=== What is being asked ===
Please copy out every line in the entries that includes the word "أخشى".

=== Dataset entries ===
────────

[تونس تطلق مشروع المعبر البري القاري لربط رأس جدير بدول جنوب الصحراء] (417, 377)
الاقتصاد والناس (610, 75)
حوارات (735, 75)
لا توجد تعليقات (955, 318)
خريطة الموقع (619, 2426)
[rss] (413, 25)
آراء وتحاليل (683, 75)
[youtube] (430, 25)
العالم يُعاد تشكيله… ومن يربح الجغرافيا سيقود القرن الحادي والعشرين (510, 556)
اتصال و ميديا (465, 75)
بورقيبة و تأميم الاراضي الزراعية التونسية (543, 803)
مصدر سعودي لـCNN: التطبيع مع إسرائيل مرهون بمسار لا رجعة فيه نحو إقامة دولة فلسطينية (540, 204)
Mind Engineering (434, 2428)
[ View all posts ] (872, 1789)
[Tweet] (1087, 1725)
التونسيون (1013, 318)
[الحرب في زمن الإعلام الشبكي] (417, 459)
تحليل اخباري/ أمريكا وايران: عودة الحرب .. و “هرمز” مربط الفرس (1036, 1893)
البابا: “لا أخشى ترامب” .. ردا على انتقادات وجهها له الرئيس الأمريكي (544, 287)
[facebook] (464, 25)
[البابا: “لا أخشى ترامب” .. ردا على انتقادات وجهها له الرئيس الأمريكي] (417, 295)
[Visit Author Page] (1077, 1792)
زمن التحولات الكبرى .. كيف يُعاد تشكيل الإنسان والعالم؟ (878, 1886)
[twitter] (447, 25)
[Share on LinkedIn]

────────

=== Your response ===
البابا: “لا أخشى ترامب” .. ردا على انتقادات وجهها له الرئيس الأمريكي (544, 287)
[البابا: “لا أخشى ترامب” .. ردا على انتقادات وجهها له الرئيس الأمريكي] (417, 295)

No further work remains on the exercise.